The task: Could you repeat word for word only the lines from the one containing "Image resolution: width=1503" to the last line of the data below?

Dataset records:
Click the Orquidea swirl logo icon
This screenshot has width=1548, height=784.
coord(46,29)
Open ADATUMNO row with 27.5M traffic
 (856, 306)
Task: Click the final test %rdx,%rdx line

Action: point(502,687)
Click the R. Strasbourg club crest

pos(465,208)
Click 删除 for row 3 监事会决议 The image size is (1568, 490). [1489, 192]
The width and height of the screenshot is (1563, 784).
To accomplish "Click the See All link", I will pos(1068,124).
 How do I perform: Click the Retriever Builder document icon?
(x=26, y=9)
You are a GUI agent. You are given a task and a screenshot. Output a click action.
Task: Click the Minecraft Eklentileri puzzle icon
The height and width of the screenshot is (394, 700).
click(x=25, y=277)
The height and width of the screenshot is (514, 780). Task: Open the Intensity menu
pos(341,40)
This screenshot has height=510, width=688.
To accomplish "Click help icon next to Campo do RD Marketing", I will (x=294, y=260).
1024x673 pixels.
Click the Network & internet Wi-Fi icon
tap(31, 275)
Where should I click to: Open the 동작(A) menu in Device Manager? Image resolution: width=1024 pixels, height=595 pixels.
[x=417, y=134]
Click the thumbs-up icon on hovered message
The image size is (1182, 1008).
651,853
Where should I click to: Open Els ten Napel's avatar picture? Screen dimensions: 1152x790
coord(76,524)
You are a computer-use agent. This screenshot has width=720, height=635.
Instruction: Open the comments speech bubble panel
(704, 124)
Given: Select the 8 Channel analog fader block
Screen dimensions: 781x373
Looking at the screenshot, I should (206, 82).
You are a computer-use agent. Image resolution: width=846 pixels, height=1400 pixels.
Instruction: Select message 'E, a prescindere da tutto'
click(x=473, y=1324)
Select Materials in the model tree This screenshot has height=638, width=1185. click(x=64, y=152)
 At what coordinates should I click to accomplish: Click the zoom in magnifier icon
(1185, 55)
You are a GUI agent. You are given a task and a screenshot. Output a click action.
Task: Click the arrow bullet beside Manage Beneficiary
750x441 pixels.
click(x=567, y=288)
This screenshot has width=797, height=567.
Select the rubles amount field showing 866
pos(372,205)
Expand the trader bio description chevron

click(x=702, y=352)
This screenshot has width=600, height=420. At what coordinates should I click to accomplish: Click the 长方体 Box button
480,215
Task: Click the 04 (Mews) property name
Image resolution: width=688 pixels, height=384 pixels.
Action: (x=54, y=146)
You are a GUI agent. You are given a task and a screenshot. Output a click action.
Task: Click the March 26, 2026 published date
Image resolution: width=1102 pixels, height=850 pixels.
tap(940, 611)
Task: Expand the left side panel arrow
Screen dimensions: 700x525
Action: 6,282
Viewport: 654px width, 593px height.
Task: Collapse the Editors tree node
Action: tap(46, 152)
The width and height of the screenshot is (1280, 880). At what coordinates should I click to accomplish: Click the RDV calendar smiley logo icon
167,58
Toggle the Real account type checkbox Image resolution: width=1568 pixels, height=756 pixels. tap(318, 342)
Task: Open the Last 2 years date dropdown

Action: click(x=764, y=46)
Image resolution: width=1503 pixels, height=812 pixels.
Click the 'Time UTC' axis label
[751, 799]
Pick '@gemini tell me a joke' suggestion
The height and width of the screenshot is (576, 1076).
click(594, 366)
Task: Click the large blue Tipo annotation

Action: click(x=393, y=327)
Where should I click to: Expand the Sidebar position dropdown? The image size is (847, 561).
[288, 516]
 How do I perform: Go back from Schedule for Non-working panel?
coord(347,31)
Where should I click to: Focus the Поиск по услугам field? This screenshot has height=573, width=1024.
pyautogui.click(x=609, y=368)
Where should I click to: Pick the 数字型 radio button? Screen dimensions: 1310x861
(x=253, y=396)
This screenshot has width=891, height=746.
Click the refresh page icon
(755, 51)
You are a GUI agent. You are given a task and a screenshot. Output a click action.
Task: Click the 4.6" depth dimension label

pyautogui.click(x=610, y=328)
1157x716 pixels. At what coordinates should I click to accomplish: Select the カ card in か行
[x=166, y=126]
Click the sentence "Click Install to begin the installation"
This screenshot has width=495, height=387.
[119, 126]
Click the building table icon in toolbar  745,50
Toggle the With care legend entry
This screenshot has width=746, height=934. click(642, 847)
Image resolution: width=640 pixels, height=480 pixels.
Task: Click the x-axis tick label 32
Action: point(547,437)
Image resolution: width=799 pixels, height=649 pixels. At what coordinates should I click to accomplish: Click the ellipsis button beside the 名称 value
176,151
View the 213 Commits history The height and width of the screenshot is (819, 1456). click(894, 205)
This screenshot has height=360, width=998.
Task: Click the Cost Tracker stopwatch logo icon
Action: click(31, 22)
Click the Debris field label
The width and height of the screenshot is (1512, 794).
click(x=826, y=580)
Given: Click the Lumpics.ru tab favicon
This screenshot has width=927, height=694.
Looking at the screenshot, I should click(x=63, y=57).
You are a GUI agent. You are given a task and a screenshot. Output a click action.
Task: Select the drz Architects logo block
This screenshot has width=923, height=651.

Exercise solution:
Image resolution: width=1503 pixels, height=812 pixels.
Click the 'Time UTC' axis label
[751, 799]
Pick '@gemini tell me a joke' suggestion
The height and width of the screenshot is (576, 1076).
click(594, 366)
Task: Click the large blue Tipo annotation

Action: click(x=393, y=327)
Where should I click to: Expand the Sidebar position dropdown? The image size is (847, 561).
[288, 516]
 How do I perform: Go back from Schedule for Non-working panel?
coord(347,31)
Where should I click to: Focus the Поиск по услугам field? This screenshot has height=573, width=1024.
pyautogui.click(x=609, y=368)
Where should I click to: Pick the 数字型 radio button? Screen dimensions: 1310x861
(x=253, y=396)
This screenshot has width=891, height=746.
Click the refresh page icon
(755, 51)
You are a GUI agent. You are given a task and a screenshot. Output a click action.
Task: Click the 4.6" depth dimension label

pyautogui.click(x=610, y=328)
1157x716 pixels. At what coordinates should I click to accomplish: Select the カ card in か行
[x=166, y=126]
Click the sentence "Click Install to begin the installation"
This screenshot has width=495, height=387.
[119, 126]
Click the building table icon in toolbar  745,50
Toggle the With care legend entry
This screenshot has width=746, height=934. click(642, 847)
Image resolution: width=640 pixels, height=480 pixels.
Task: Click the x-axis tick label 32
Action: point(547,437)
Image resolution: width=799 pixels, height=649 pixels. At what coordinates should I click to accomplish: Click the ellipsis button beside the 名称 value
176,151
View the 213 Commits history The height and width of the screenshot is (819, 1456). click(894, 205)
This screenshot has height=360, width=998.
Task: Click the Cost Tracker stopwatch logo icon
Action: click(31, 22)
Click the Debris field label
The width and height of the screenshot is (1512, 794).
click(x=826, y=580)
Given: Click the Lumpics.ru tab favicon
This screenshot has width=927, height=694.
Looking at the screenshot, I should click(x=63, y=57).
You are a GUI agent. You are given a task and a screenshot. Output a click action.
Task: Select the drz Architects logo block
This screenshot has width=923, height=651.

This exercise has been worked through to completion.